(LISTED RECORDS Opens)

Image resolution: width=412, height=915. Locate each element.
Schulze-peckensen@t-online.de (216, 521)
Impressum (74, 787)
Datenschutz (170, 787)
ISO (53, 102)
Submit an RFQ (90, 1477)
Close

(LISTED RECORDS Closes)

Copy out the data above, word for word.

_PROBLEM SOLUTION_:
Image resolution: width=412, height=915. Locate each element.
Schulze-peckensen@t-online.de (216, 521)
Impressum (74, 787)
Datenschutz (170, 787)
ISO (53, 102)
Submit an RFQ (90, 1477)
Close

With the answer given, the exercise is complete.